“This is a government of laws, not of men,” McFadden said before imposing the 70-month sentence. In addition to the eight crimes he found Klein guilty in bench trial Earlier this year, the judge said Klein’s participation in the riot was “almost certainly a violation of the Hatch Act.” an anti-corruption law this limits civil servants’ engagement in partisan politics.
“I am appointed by Trump. I better be there. This IS my job,” Klein texted an acquaintance before the rally. Klein, who held a top-secret security clearance, wore a red MAGA hat as he joined the crowd heading from the rally to the Capitol. At trial, officers said Klein was at the front of the violent crowd for nearly two hours, first helping to break a line of police guarding the Capitol’s West Terrace and then joining a brutal group. battle against the officers guarding a tunnel in the building.
“I never realized that the greatest threat to our country would come from people sworn to protect it – someone who took the same oath to protect and serve the United States as I did,” said the sergeant. Aquilino Gonell, a Capitol police officer who was in the tunnel on Jan. 6 and who spoke at Klein’s sentencing.
Klein, who could appeal his conviction, declined to speak in court.
Klein repeatedly pushed the officers with a stolen riot shield. He helped pin D.C. police officer Daniel Hodges to a metal door frame while another rioter stole Hodges’ gas mask, and helped trap another officer drawn into the crowd. As the police were about to close the tunnel doors and prevent the rioters from entering, Klein used the shield to block them.
He also shouted encouragement to the crowd, calling for “fresh people”, while shouting at the police: “You can’t stop this!” »
“You were right,” McFadden said in court. “I don’t remember ever seeing anyone assault so many police officers in such a short time.”
Defense attorney Stanley Woodward said that while Klein was “embarrassed,” in his view his involvement in the Jan. 6 attacks was “not a betrayal of his service to the government.” He said Klein “felt it was his duty to be there to support the president” and found himself caught up in “a protest that turned violent.”

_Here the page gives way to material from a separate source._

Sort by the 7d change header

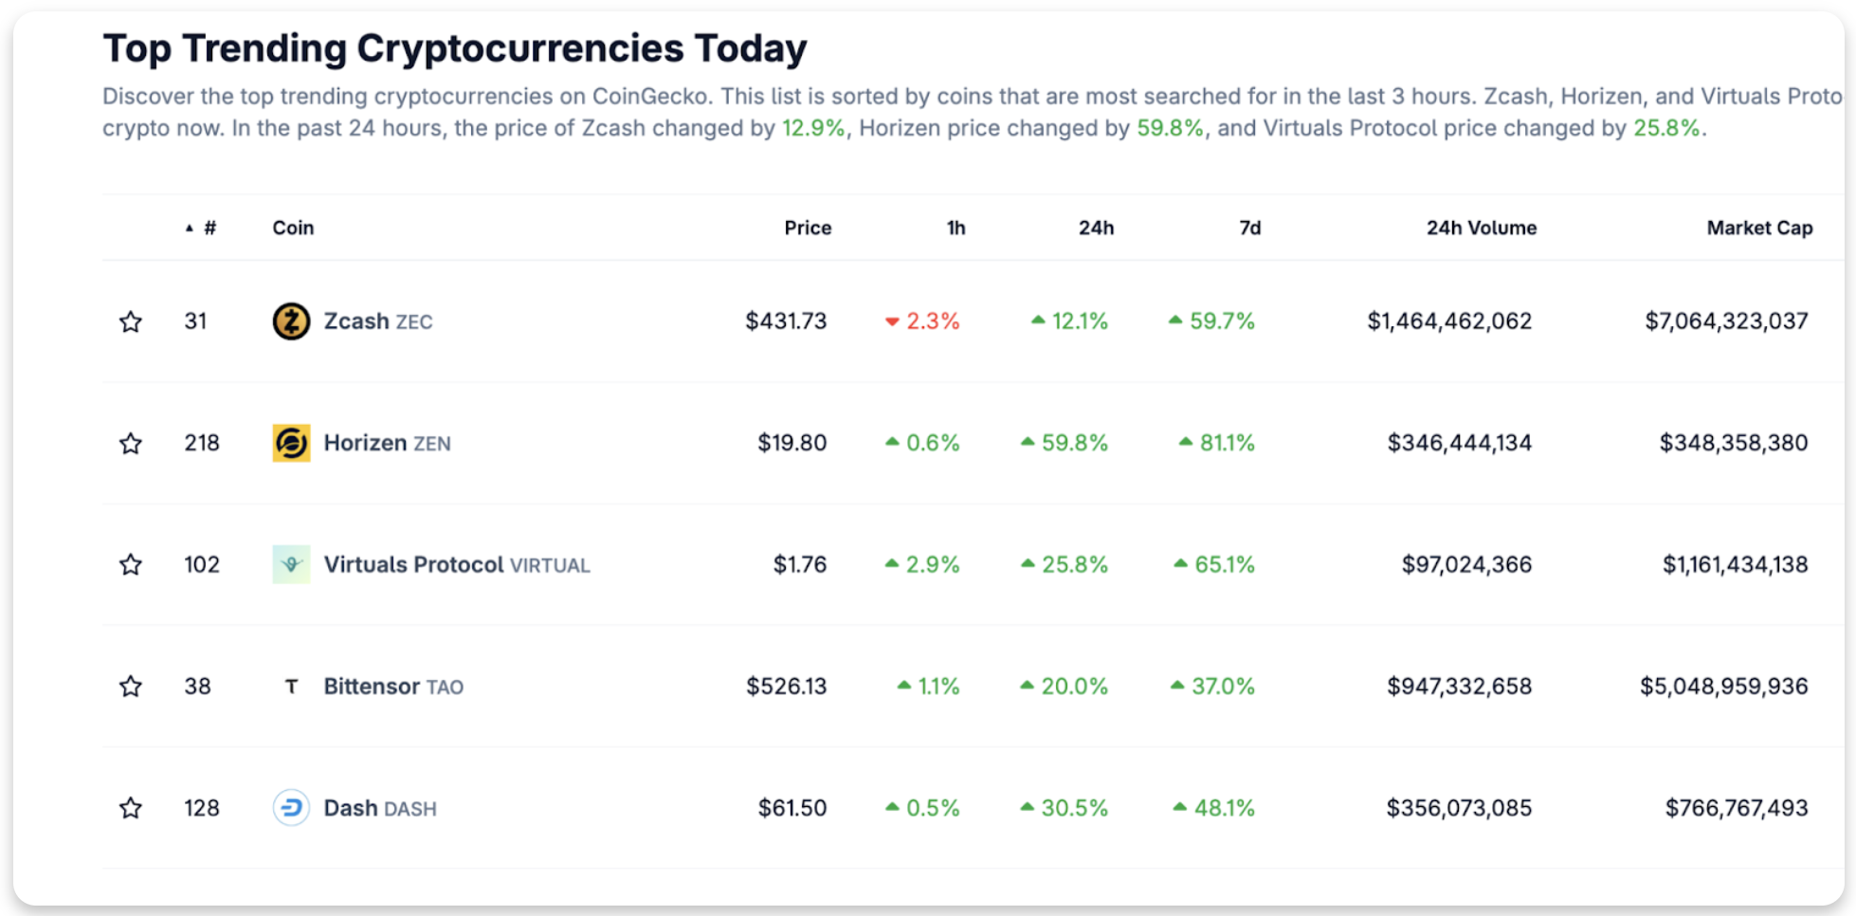click(1249, 228)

Klein worked on Trump’s 2016 campaign, after nine years in the Marines and working for a Virginia politician who publicly denounced homosexuals as “perverts” and “monsters” And the Family Research Council, an anti-gay advocacy group. (Prosecutors say Klein refused to share information about this period of his life with a probation officer.) He joined the State Department after the election. Colleagues told Vice Magazine that Klein, from an important Argentinian family with links with the military dictatorship of the 1970s and 1980s, applied for and received a position dealing with South America, but was transferred to handling Freedom of Information Act requests due to his lack of diplomatic skills or training.
Unlike many other rioters, prosecutors noted that Klein had a detailed understanding of the scheme that Trump and his supporters believed they could use to destroy the election.

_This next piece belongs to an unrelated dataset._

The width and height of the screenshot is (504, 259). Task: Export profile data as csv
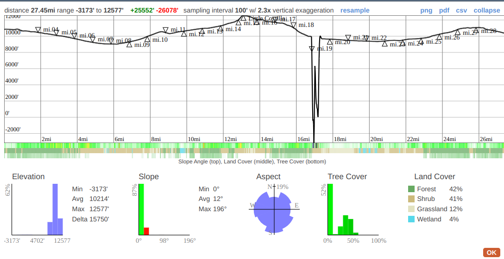(461, 10)
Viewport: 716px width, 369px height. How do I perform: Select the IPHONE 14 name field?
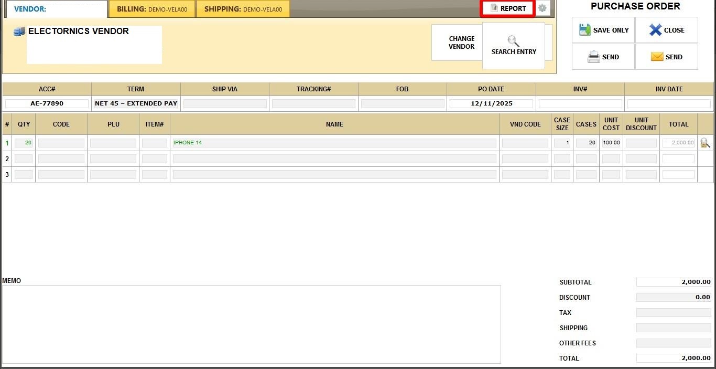click(334, 143)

“Jan. 6,” he texted an acquaintance in December. “Pence will refuse to certify the election, so it will be sent back to the House where each state will get one vote determined by its legislature. We would win by a lot He predicted that Pence would agree to the plan, because if he didn’t, “his political life is over.”
Pence affirmed President Biden’s victory in the 2020 election, saying he had no power to change the results, and made the decision part of his 2024 presidential bid. suspended its campaign last weekendknowing that Republican primary voters remain loyal to Trump.
The Supreme Court rejected the idea that state legislatures had such unchecked power earlier this year.
Woodward, whose firm was paid by Trump’s political action committee to defend several of the former president’s aides, said in court that the mob’s attack on the Capitol was “unforgivable” and that ” we cannot have a threat to our peaceful transfer of power.” again.” But, he added, “no one is at the origin of the events of January 6.”